Abstract

Abstract Recurrence pattern in high grade glioma is classified as local and distant recurrence based on distance from original resection cavity and radiation field. We report the first series of three cases of O6-methylguanine-DNA methyltransferase (MGMT) promoter methylated high grade glioma with distant recurrence without local recurrence throughout the disease course. Patient 1: 65 year-old female with WHO grade 4 glioblastoma, isocitrate dehydrogenase enzyme (IDH) wild type (WT), MGMT methylated. She underwent gross total resection followed by Stupp protocol. Postoperative ischemic volume was < 1 ml. Distant recurrence occurred 4 months after completion of Stupp protocol. Patient 2: 55 year-old male with WHO grade 4 glioblastoma, IDH wild type, MGMT methylated.

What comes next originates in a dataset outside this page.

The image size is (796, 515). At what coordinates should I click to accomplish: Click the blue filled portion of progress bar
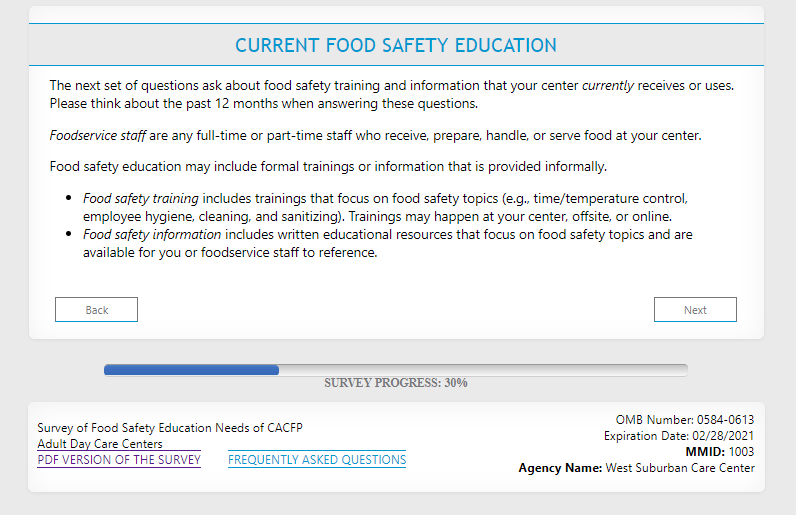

He underwent gross total resection followed by Stupp protocol. Postoperative ischemic volume was 18 ml. Distant recurrence occurred 5 months after completion of Stupp protocol. Patient 3: 31 year-old male with WHO grade 4 astrocytoma, IDH mutant, MGMT promoter methylated. He underwent gross total resection followed by Stupp protocol. Postoperative ischemic volume was 2 ml. Distant recurrence occurred 10 months after completion of Stupp protocol. Distant recurrence is more common in MGMT promoter methylated tumors. All 3 patients in our case series had poor outcomes after distant recurrence without local recurrence at the original tumor site. This observation indicates good local control in MGMT promoter methylated high grade glioma with current standard treatment. For one patient, next generation sequencing (NGS) was available for both original and recurrent tumor and did not reveal any major differences in the genetics of original tumor and distant recurrent tumor other than temozolomide induced high tumor mutational burden in the distant recurrent tumor. Understanding risk factors for distant recurrence in MGMT promoter methylated high grade gliomas and investigating correlations between recurrences will help plan therapeutic strategies to prevent distant recurrence and improve outcomes.